*TASKS TO PERFORM*:
1. Put the listing lines running from the line with "1572x1013 pixels." up to and including the line with "click(156, 623)" into a numbered list, leaving out any blank lines.
2. Continue the forum exchange about black holes and physical laws from the point where it stops.

As Yogi Berra said, "In theory, there is no difference between theory and practice. In practice, there is."
Black holes certainly do follow basic physical laws; they follow much of the same laws that the rest of the cosmos follows. Inside the event horizon of a black hole, the laws of physics still apply just as they do outside the event horizon.
But if we don't know the laws outside the event horizon, it's hardly surprising to find that we can't tell what happens within, is it?
Einstein's theory of relativity is a brilliant stroke of genius, but it is not a complete theory. Forgetting that leads us down a path of scientific hubris, in believing that we've found the One True Law of the Cosmos.
What you say about laws applying everywhere is absolutely meaningless. I can create a list of laws for *any* universe that I can describe, no matter how chaotic it may appear -- there may be a whole lot of non-computable functions in those laws, and the list might not be finite, but that doesn't mean that universe is any less bound by laws.
Strawman. We're not talking about some vague "other universes", we're talking about our Universe. I too could make up a whole set of data to support my point, but that wouldn't make it valid.
What's unusual about the laws in this universe is that there seem to be relatively few of them, and they're relatively simple -- at least compared to what they might be. There's no reason, though, why they *must* be so simple, or must be equally simple everywhere; the fact that we expect them to be is merely more evidence of the simplicity.
Again, how can you say this is "unusual"? Have you been to any of these other universes? And how does our expectations of simplicity constitute evidence of simplicity? If I expect that writing a modern operating system is simple, does that make it so? Of course not, that's another strawman argument.
As for why this Universe is simple enough for us to understand, well I think that's obvious. It was created to be so.
Jon Erikson, IT guru
The theiving cartoon bear is not someone I'd have thought of as good quoting material, but maybe that's just me...
Black holes certainly do follow basic physical laws; they follow much of the same laws that the rest of the cosmos follows. Inside the event horizon of a black hole, the laws of physics still apply just as they do outside the event horizon.
But they don't do they? Because if black holes existed then we'd end up with singularities at their centre which would violate physical laws by producing infinite discontinuities. Any theory which breaks itself cannot be a valid theory outside of esoteric mathematical journals.
Einstein's theory of relativity is a brilliant stroke of genius, but it is not a complete theory. Forgetting that leads us down a path of scientific hubris, in believing that we've found the One True Law of the Cosmos.
It may not be complete, but it's not wrong is it? Any new theory will have to include Einstein's theory in it, and so my point still stands.
Jon Erikson, IT guru
Godel proved that if you have a formal system with a fixed set of axioms that are sufficient to encode ordinary arithmetic, there will either be an inconsistency, or there will be statements that are undecidable within the system. You can prove that the formal system is internally consistent (cannot prove any pair of contradictory statements) provided you accept that some statements are undecidable.
What does this have to do with anything? There's a difference between abstract mathematical systems and the physical universe, and Godel only talks about one.

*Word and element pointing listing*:
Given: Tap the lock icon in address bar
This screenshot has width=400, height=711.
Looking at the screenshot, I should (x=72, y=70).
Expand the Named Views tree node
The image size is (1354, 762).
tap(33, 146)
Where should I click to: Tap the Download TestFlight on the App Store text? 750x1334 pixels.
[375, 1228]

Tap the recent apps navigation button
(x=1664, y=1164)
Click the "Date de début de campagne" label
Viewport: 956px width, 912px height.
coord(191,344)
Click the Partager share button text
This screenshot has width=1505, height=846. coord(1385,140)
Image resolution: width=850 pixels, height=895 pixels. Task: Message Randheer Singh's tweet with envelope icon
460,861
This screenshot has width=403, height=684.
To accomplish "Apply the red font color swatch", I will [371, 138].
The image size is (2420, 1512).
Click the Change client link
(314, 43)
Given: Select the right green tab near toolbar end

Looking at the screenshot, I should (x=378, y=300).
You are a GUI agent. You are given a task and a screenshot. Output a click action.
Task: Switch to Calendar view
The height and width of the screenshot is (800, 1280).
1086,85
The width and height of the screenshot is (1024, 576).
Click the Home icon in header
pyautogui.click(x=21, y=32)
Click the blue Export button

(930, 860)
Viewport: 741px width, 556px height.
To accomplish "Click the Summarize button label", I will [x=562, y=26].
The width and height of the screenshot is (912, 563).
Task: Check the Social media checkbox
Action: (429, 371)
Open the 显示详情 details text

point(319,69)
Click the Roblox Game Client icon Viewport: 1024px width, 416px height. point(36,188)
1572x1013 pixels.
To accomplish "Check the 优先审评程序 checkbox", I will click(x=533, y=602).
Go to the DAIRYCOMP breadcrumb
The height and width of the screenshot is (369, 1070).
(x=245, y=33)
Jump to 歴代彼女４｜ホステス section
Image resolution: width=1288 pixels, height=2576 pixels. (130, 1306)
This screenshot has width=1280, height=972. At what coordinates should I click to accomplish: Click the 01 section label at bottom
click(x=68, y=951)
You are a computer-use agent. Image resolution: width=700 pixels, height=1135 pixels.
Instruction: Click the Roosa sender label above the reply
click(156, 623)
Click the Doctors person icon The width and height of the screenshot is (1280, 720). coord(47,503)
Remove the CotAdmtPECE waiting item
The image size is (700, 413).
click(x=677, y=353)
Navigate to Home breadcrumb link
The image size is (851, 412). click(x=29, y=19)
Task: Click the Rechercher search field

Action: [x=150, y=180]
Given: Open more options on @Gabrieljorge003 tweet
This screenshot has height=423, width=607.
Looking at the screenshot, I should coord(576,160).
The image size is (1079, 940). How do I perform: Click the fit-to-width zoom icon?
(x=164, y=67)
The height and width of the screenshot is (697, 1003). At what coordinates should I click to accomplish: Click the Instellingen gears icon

*ANSWERS*:
1.
1. 1572x1013 pixels.
2. To accomplish "Check the 优先审评程序 checkbox", I will click(x=533, y=602).
3. Go to the DAIRYCOMP breadcrumb
4. The height and width of the screenshot is (369, 1070).
5. (x=245, y=33)
6. Jump to 歴代彼女４｜ホステス section
7. Image resolution: width=1288 pixels, height=2576 pixels. (130, 1306)
8. This screenshot has width=1280, height=972. At what coordinates should I click to accomplish: Click the 01 section label at bottom
9. click(x=68, y=951)
10. You are a computer-use agent. Image resolution: width=700 pixels, height=1135 pixels.
11. Instruction: Click the Roosa sender label above the reply
12. click(156, 623)

2.
"The very laws that the Lord decreed"? Dude, these "laws" are all interpretations based on limited human perception.
So you're a cultural relativist that believes that science is only the latest way for humans to make sense of the Universe around them? Whether you believe in the Lord or not, I think any rational human being should believe that the laws of physics are really real!
Jon Erikson, IT guru
Well my knowledge of the subject is obviously not cutting-edge, but whilst general relativity has been experimentally proven to be correct there are alternative formulations which give equivalent experimental results but do not include black hole solutions, instead allowing for super-massive stellar objects. In these cases, it would be quite possible to have neutron stars that acted similar to what a "black hole" would appear to.
Jon Erikson, IT guru
Thus, something is real if humans define it?
No, real if experimentally proven. And real in the sense of existing independent of human existance.
I think it's pretty clear that if the "laws of physics are really real", then "science is the only way for humans to make sense of the Universe around them."
True. I haven't argued against that.
If you have a hard time accepting rules with exceptions when we describe blackholes, how is it that you can believe laws of physics are really real yet also believe that there is a god?
Yes, where's the contradiction? God created the Universe and thus the laws that define how the Universe works, hence God is real and so are the laws of physics. No problem there.
If the rules of physics do not allow for a blackhole, they do not allow for a god.
*sigh* Nonsense, because God is outside the Universe, black holes are inside it. So the laws of physics cannot say anything about the existance or non-existance of God, but they can about black holes.
Either way you're trolling.
That would make it easy for you wouldn't it?
Jon Erikson, IT guru
So much for the Yilmaz variant of General Relativity,
which predicts that black holes do not exist
more...
FYI: The quote is from Yogi Berra, catcher and manager for the Yankees among other things.
You are thinking of Yogi Bear, the cartoon bear.
Well, no. The normal laws of physics break down when you get down to quantumn mechanics. Well, so I've read, I'm no expert in it.
So you're saying that quantum mechanics is not part of the laws of physics? I don't think that's what you meant, but still...
And QM provides no solutions either. My point still remains.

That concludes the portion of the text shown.